Then I don’t understand why maintainers all keep using network.target.

TheInsane42 @ lemmy.world

Most services are able to dynamically accommodate networking changes and act accordingly. It’s rare to have services where we really need addresses and a proper link on startup. For those special cases, as described, you need to enable systemd-networkd-wait-online.service and include After=network-online.target + Wants=network-online.target in your service.

Programs should be designed to detect and react to networking changes, both Apache and Nginx are good examples of software that does that. There some cases such as “stuff” that needs to bind to non-existent IPs at boot (before networking) that can be dealt with ipv4.ip_nonlocal_bind and net.ipv6.ip_nonlocal_bind as described here.

It is important to also understand what “network up” really means a few other details: https://systemd.io/NETWORK_ONLINE/

Network Time Made Easy

NTP is a must have and while most systems come with chrony systemd also has you covered for NTP:

apt purge chrony
systemctl enable systemd-timesyncd.service

Now edit /etc/systemd/timesyncd.conf and add your favorite time servers:

[Time]
NTP=193.136.152.71 193.136.152.72 194.117.47.42 194.117.47.44 162.159.200.1 162.159.200.123
FallbackNTP=0.debian.pool.ntp.org 1.debian.pool.ntp.org 2.debian.pool.ntp.org 3.debian.pool.ntp.org

Now a few useful commands to work with NTP time:

timedatectl set-ntp true  # update the time
hwclock --show            # show the current time in your hardware clock / UEFI
hwclock --systohc         # update the hardware clock with the system time we got from NTP

It was easy wasn’t it?

Fast and Secure DNS Resolution

Traditionally people are used to a bunch of nameserver entries at /etc/resolv.conf and while it works it doesn’t provide any security (encrypted DNS, query validation etc) nor does it provide efficient caching. Systemd can do it better with systemd-resolved.

systemd-resolved is a systemd service that provides network name resolution to local applications via a D-Bus interface, the resolve NSS service, and a local DNS stub listener on 127.0.0.53. In order to use it we can:

apt install systemd-resolved
ln -sf /run/systemd/resolve/resolv.conf /etc/resolv.conf

Add our resolvers to /etc/systemd/resolved.conf:

[Resolve]
DNS=1.1.1.1 8.8.8.8
FallbackDNS=9.9.9.9
DNSSEC=allow-downgrade
ReadEtcHosts=yes
Cache=yes
DNSStubListener=yes

For a more secure configuration we can, for instance, use DNS over TLS:

[Resolve]
DNS=1.1.1.1#1dot1dot1dot1.cloudflare-dns.com 1.0.0.1#1dot1dot1dot1.cloudflare-dns.com 2606:4700:4700::1111#1dot1dot1dot1.cloudflare-dns.com 2606:4700:4700::1001#1dot1dot1dot1.cloudflare-dns.com
DNSSEC=yes
DNSOverTLS=yes
ReadEtcHosts=yes
Cache=yes
DNSStubListener=yes

Start it with:

systemctl enable systemd-resolved.service
systemctl start systemd-resolved.service
resolvectl status

In some cases you might also need to edit your network configuration to make sure your local router isn’t pushing a DNS and NTP servers into your system. Edit /etc/systemd/network/10-eth0.network and add the following section:

[DHCPv4]
UseNTP=no
UseDNS=no
UseHostname=no

One more thing… Bonus feature!
---------------
* PROBLEM DESCRIPTION *
In the systemd text, what local address does the systemd-resolved DNS stub listener use? The material below has no connection to the systemd text.

* RECORDED INFORMATION *
---------------
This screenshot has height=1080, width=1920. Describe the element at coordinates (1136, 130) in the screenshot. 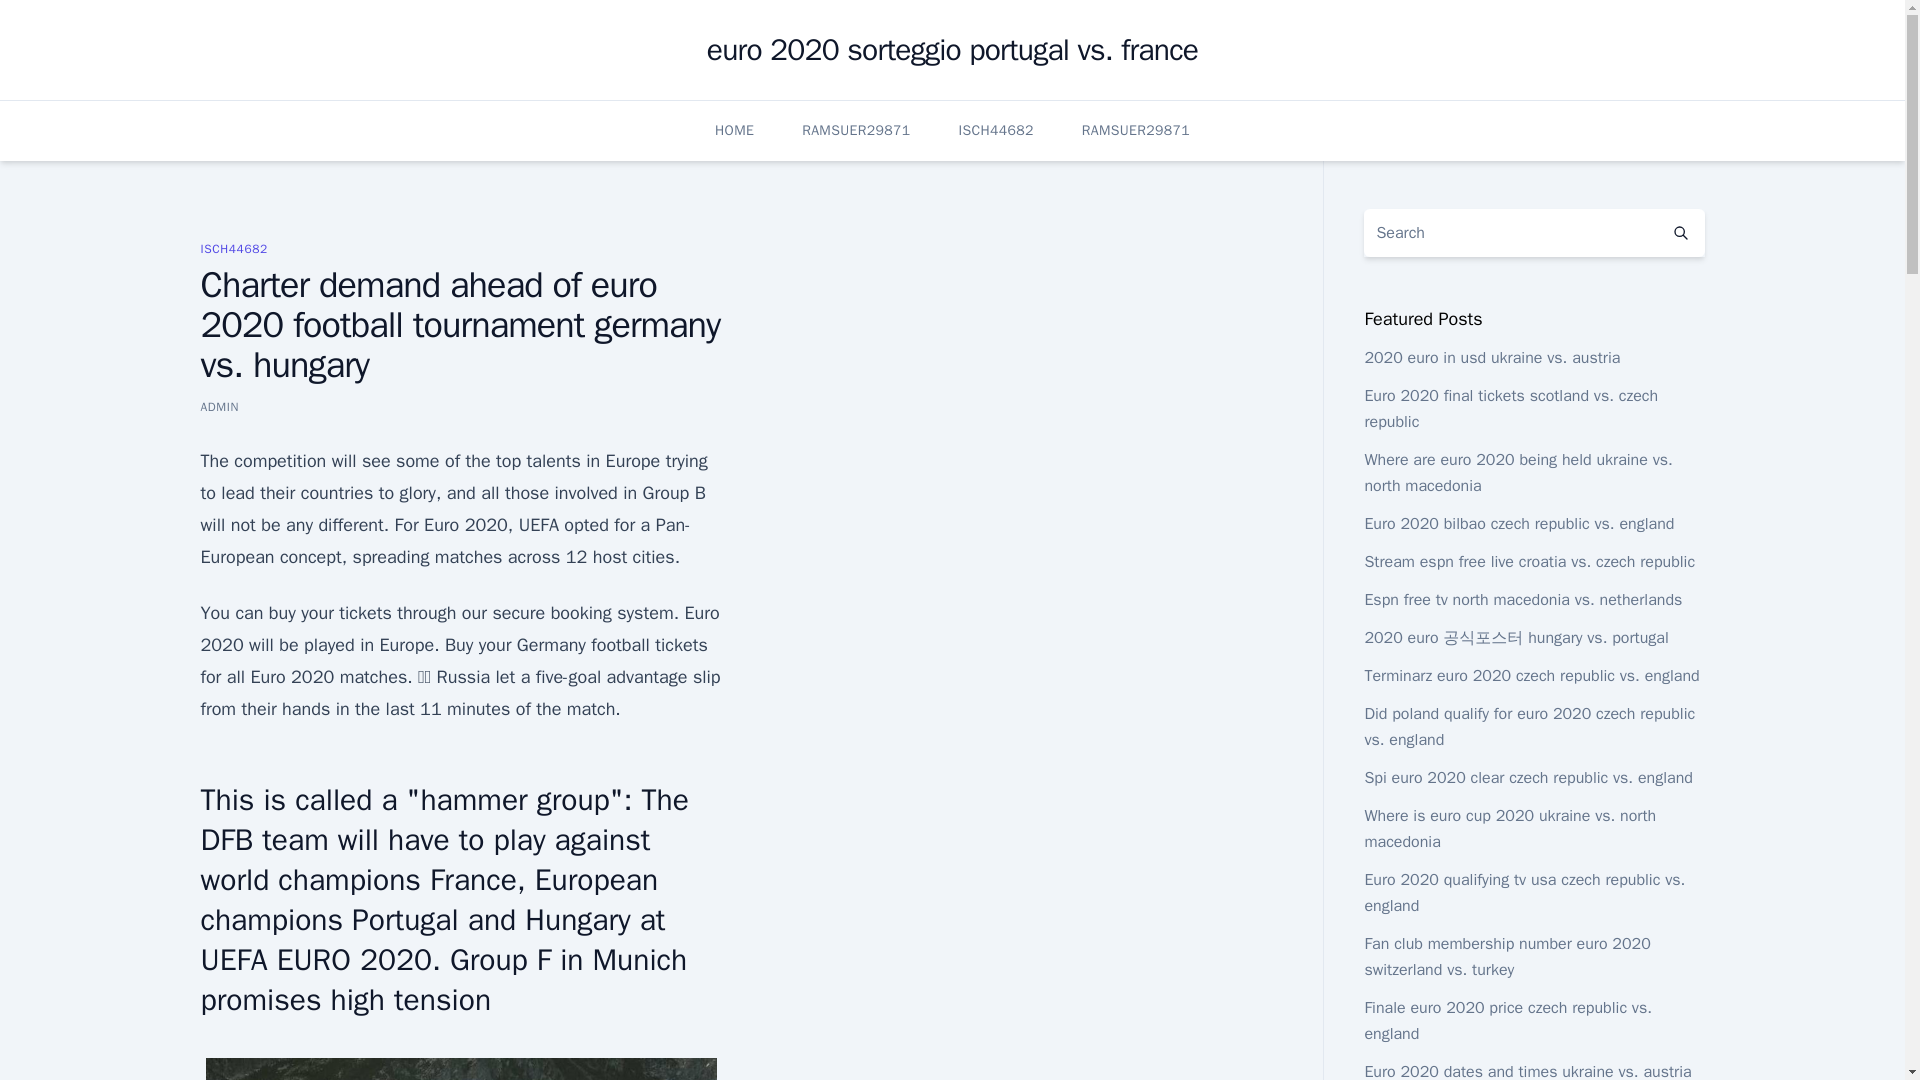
---------------
* RESPONSE TO THE EXERCISE *
127.0.0.53